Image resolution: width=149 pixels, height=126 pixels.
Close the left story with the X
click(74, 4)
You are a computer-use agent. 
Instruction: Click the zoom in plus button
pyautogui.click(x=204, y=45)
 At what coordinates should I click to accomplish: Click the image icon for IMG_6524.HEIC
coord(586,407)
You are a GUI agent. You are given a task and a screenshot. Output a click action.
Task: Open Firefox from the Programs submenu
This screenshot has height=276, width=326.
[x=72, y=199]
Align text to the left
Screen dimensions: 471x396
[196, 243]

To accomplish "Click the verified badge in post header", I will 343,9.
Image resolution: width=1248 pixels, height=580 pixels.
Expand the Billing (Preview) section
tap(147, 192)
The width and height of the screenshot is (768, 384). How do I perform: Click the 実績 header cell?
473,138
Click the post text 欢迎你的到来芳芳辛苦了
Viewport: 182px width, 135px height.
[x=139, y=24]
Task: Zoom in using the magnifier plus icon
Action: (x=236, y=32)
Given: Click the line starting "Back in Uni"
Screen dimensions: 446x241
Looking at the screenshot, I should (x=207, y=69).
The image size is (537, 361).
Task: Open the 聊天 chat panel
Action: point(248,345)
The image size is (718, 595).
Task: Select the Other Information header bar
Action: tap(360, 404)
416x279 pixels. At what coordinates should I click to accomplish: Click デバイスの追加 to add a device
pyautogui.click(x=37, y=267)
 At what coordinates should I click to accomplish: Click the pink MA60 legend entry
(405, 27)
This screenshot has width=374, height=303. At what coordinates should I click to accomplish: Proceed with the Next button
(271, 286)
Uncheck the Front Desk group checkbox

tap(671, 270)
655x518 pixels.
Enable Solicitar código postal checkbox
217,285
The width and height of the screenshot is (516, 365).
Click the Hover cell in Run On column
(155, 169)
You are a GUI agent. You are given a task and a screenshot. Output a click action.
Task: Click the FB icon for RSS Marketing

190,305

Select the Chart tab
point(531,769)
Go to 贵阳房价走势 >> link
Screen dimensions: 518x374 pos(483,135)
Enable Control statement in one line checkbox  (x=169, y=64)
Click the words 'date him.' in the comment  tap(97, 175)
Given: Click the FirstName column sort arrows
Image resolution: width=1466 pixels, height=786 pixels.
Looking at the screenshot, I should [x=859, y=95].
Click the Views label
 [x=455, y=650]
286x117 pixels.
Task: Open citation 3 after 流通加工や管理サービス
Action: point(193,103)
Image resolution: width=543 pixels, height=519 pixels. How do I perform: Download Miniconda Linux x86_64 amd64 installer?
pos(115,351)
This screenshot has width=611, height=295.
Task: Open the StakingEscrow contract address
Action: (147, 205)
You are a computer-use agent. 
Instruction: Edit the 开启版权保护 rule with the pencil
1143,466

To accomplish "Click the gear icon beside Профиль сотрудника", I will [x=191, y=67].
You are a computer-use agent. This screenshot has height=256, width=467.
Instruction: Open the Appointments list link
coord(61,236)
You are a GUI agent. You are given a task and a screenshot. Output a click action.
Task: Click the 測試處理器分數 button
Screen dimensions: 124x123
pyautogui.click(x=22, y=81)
────────────────
Assignment — Repeat the listing exactly, from its first line to its last.

Solved exercise —
Image resolution: width=149 pixels, height=126 pixels.
Close the left story with the X
click(74, 4)
You are a computer-use agent. 
Instruction: Click the zoom in plus button
pyautogui.click(x=204, y=45)
 At what coordinates should I click to accomplish: Click the image icon for IMG_6524.HEIC
coord(586,407)
You are a GUI agent. You are given a task and a screenshot. Output a click action.
Task: Open Firefox from the Programs submenu
This screenshot has height=276, width=326.
[x=72, y=199]
Align text to the left
Screen dimensions: 471x396
[196, 243]

To accomplish "Click the verified badge in post header", I will 343,9.
Image resolution: width=1248 pixels, height=580 pixels.
Expand the Billing (Preview) section
tap(147, 192)
The width and height of the screenshot is (768, 384). How do I perform: Click the 実績 header cell?
473,138
Click the post text 欢迎你的到来芳芳辛苦了
Viewport: 182px width, 135px height.
[x=139, y=24]
Task: Zoom in using the magnifier plus icon
Action: (x=236, y=32)
Given: Click the line starting "Back in Uni"
Screen dimensions: 446x241
Looking at the screenshot, I should (x=207, y=69).
The image size is (537, 361).
Task: Open the 聊天 chat panel
Action: point(248,345)
The image size is (718, 595).
Task: Select the Other Information header bar
Action: tap(360, 404)
416x279 pixels. At what coordinates should I click to accomplish: Click デバイスの追加 to add a device
pyautogui.click(x=37, y=267)
 At what coordinates should I click to accomplish: Click the pink MA60 legend entry
(405, 27)
This screenshot has width=374, height=303. At what coordinates should I click to accomplish: Proceed with the Next button
(271, 286)
Uncheck the Front Desk group checkbox

tap(671, 270)
655x518 pixels.
Enable Solicitar código postal checkbox
217,285
The width and height of the screenshot is (516, 365).
Click the Hover cell in Run On column
(155, 169)
You are a GUI agent. You are given a task and a screenshot. Output a click action.
Task: Click the FB icon for RSS Marketing

190,305

Select the Chart tab
point(531,769)
Go to 贵阳房价走势 >> link
Screen dimensions: 518x374 pos(483,135)
Enable Control statement in one line checkbox  (x=169, y=64)
Click the words 'date him.' in the comment  tap(97, 175)
Given: Click the FirstName column sort arrows
Image resolution: width=1466 pixels, height=786 pixels.
Looking at the screenshot, I should [x=859, y=95].
Click the Views label
 [x=455, y=650]
286x117 pixels.
Task: Open citation 3 after 流通加工や管理サービス
Action: point(193,103)
Image resolution: width=543 pixels, height=519 pixels. How do I perform: Download Miniconda Linux x86_64 amd64 installer?
pos(115,351)
This screenshot has width=611, height=295.
Task: Open the StakingEscrow contract address
Action: (147, 205)
You are a computer-use agent. 
Instruction: Edit the 开启版权保护 rule with the pencil
1143,466

To accomplish "Click the gear icon beside Профиль сотрудника", I will [x=191, y=67].
You are a computer-use agent. This screenshot has height=256, width=467.
Instruction: Open the Appointments list link
coord(61,236)
You are a GUI agent. You are given a task and a screenshot. Output a click action.
Task: Click the 測試處理器分數 button
Screen dimensions: 124x123
pyautogui.click(x=22, y=81)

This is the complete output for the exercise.